En un bebé, con la sangre que se le puede sacar, se consiguen alrededor de un millón de Tregs; en un adulto, con medio litro, 40 millones (apenas para una dosis de tratamiento); con el timo, 10.000 millones de reguladoras. Y al timo encaminaron sus esfuerzos Esther Bernaldo de Quirós, Marjorie Pion y el resto de este equipo que ha abierto un nuevo camino en la ciencia. “Y nos dimos cuenta no solo de que era posible, sino que la calidad y la cantidad eran increíbles. ¿Tiene sentido, no? Cogerlas de la fábrica, recién hechas. Pues no se había pensado nunca”, cuenta el inmunólogo. Lo hicieron ellos. Y los padres de Irene dijeron “sí”.
Sí a que se convirtiera en la primera bebé en el mundo en recibir terapia con células Tregs y la primera persona en el mundo en recibirla con Tregs del timo (thyTreg). Con ese sí, unos días después de la cirugía, el equipo de Correa colgó una pequeña bolsita transparente al lado de la cama de Irene, le engancharon una vía, y el tratamiento entró en el torrente sanguíneo de esa niña que apenas pesaba cinco kilos. “Una vez ahí, las células patrullan por el organismo y donde haya activación, inflamación, van y ejercen su función: regular esa inflamación”.
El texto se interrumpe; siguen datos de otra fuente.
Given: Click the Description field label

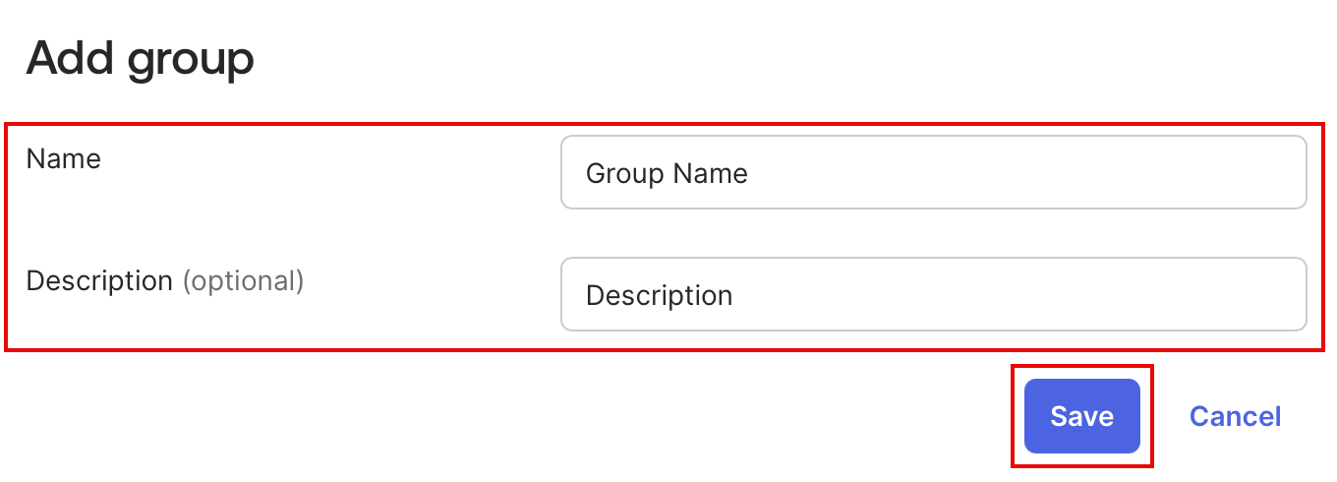Looking at the screenshot, I should pyautogui.click(x=99, y=281).
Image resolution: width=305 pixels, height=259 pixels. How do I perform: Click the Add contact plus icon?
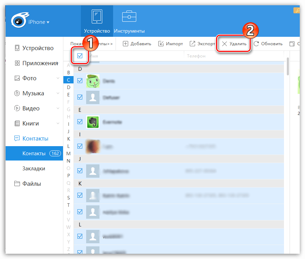coord(126,44)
Un año después, Irena ya roza los nueve kilos y durante todos estos meses “no ha habido ni un signo de rechazo, el corazón está precioso y funciona de maravilla”, cuenta Camino, la cardióloga. Y Correa explica que durante esos primeros 12 meses, justo el periodo de más incidencia del rechazo, lo normal es una caída de las células reguladoras: “Obviamente porque se retira el timo, y por los fármacos inmunosupresores que tienen que tomar, que afectan también, entre otras cuestiones porque cuando se desarrollaron estos medicamentos no se conocían las Tregs, por lo que no se pudieron tener en cuenta a la hora de hacerlos”.